Pain is a common symptom in many sportsmen who undergo rigorous training. The reasons are legion and must be directed on the basis of clinical findings at the time of presentation. Osteitis pubis may present as pubic pain in the presence of a low grade pyrexia. Clinically therefore it is extremely difficult to distinguish between osteitis pubis and an underlying osteomyelitis.1 Fortunately pyogenic infection of the symphysis pubis is uncommon.2 A few series have reported these findings in diabetics,3,4 intravenous drug abusers,5 and patients recently undergoing urological intervention. Plain radiographs are of little benefit in the acute stage as changes of rarefaction and periosteal elevation are usually delayed. Therefore treatment cannot be based solely on radiological criteria.2
Take home message
We recommend that all sportsmen presenting with “activity related groin pain” should have a mid stream urine sample analysed before being discharged.
The treatment for osteitis pubis is a combination of rest and/or modification of extreme activity in the case of sportsmen, oral anti-inflammatory analgesia, and hip stretching exercises. This management strategy may not be amenable to some sportsmen, who undergo a combination of corticosteroid and local anaesthetic injections to hasten recovery.6 All forms of injections carry their own risks, including introduction of infection, haemorrhage, and inadvertent intravascular injection with its subsequent cardiac side effects. Their use in the acute situation should therefore be limited. Intramuscular abscesses secondary to injections have also been reported.7
Bacteriuria is an uncommon finding in men, affecting only 0.5–4% of the population and usually confined to the elderly.8 Pyuria may be an indicator of urinary infection if supportive evidence exists, but may equally represent an inflammatory process occurring elsewhere. If pyuria is present therefore, further investigation is warranted. Ultrasound of the renal tract and bladder is an easy investigation that may aid in the diagnostic process.
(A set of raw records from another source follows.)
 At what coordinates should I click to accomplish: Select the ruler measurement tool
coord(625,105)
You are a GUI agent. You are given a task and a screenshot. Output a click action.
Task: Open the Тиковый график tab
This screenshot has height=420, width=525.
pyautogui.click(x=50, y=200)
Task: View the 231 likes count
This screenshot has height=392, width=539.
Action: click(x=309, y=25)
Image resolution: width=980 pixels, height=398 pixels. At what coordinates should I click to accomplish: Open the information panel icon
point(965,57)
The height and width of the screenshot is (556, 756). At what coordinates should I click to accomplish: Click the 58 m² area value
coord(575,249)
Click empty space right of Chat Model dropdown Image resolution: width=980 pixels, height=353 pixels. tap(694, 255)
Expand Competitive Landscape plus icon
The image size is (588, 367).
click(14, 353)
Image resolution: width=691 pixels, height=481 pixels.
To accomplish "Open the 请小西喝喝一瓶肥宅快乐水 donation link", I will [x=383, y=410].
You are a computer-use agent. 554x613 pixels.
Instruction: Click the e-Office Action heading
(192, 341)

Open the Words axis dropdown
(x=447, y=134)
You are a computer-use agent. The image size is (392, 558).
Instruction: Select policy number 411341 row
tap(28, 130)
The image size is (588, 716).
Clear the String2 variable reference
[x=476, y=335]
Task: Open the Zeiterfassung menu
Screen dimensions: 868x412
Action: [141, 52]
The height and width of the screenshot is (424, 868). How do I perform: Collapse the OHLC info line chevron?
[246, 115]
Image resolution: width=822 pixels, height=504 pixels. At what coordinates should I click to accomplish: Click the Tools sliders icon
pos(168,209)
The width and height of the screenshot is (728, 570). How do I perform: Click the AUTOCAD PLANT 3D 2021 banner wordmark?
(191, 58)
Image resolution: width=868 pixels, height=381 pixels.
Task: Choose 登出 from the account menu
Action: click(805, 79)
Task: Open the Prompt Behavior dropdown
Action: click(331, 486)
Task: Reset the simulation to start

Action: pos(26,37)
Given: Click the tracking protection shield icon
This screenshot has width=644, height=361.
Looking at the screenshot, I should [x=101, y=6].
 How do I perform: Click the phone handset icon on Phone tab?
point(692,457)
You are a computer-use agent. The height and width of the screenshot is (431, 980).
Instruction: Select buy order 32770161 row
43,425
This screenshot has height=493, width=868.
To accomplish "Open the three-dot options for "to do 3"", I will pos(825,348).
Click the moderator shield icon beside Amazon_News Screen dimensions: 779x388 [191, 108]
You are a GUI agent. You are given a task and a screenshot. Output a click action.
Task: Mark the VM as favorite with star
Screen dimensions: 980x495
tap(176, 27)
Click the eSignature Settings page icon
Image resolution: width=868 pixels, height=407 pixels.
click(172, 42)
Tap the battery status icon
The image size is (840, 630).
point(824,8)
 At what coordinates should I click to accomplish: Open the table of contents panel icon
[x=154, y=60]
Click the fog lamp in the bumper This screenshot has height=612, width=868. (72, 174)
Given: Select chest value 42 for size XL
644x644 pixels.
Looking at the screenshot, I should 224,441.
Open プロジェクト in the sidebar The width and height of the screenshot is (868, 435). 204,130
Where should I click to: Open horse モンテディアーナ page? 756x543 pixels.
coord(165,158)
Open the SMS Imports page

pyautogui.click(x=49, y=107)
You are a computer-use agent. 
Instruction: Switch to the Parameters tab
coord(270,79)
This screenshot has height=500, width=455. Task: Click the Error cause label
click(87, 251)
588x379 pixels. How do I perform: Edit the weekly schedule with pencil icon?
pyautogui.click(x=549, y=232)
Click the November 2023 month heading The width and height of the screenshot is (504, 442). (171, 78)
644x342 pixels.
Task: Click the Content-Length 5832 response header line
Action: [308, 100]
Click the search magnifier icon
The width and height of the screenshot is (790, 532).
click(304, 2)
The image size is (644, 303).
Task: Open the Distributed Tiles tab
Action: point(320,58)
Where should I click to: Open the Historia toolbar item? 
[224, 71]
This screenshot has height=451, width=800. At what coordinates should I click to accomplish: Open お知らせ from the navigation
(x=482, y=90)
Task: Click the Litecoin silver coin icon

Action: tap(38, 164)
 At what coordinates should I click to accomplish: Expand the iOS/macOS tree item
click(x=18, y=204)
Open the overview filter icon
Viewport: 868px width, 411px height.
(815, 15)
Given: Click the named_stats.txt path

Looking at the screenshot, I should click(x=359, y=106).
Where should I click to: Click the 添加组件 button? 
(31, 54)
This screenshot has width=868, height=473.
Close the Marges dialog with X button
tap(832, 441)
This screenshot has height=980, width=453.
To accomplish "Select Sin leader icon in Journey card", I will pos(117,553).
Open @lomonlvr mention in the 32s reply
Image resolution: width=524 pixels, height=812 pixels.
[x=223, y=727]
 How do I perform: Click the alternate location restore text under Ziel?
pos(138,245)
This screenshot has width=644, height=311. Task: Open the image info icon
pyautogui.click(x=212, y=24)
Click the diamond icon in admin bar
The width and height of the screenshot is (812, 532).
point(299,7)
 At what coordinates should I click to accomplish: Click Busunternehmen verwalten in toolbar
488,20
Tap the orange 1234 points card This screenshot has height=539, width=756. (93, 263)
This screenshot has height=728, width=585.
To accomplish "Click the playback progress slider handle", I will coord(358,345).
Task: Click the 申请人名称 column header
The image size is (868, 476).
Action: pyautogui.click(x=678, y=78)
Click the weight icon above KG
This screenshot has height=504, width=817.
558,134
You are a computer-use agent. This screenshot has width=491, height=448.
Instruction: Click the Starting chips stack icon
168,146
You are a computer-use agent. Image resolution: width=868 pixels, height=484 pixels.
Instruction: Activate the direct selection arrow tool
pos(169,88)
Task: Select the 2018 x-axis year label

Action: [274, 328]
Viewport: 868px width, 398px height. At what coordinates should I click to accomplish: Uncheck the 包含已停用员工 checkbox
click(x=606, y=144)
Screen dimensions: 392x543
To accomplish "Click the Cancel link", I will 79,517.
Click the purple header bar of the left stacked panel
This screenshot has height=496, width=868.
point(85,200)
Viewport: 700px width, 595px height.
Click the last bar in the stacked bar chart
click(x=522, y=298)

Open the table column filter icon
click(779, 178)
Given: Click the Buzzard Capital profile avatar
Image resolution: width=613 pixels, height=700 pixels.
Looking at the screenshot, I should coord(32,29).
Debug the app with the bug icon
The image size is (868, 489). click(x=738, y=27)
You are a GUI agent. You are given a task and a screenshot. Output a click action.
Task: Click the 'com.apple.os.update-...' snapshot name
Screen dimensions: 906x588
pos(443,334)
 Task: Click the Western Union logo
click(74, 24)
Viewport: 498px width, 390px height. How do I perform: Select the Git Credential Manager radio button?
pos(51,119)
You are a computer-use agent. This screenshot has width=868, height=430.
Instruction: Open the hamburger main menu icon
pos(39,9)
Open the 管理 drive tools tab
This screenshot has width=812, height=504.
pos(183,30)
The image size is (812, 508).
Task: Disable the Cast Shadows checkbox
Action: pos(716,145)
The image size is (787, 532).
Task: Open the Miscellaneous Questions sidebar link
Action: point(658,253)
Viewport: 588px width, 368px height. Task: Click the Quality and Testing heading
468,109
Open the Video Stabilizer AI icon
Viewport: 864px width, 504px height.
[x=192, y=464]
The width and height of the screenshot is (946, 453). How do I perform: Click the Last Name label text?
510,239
Sterile pyuria, however, should always raise the possibility of a tuberculous infection of the renal tract.8
Not all sportsmen presenting with groin pain will have such significant pathology. We know of only one other similar case report, where an obturator internus abscess was found in a 19 year old footballer who presented with pubic pain.9 However, this case does highlight two underlying lessons to be learnt. The first is that “groin pain” in a sportsman does not always have a musculotendinous cause, and the second is that treating acute muscular strains with corticosteroid and local anaesthetic injections alone should not be undertaken lightly. Awareness of these facts in combination with sound clinical judgment will ensure cases such as this remain a rarity.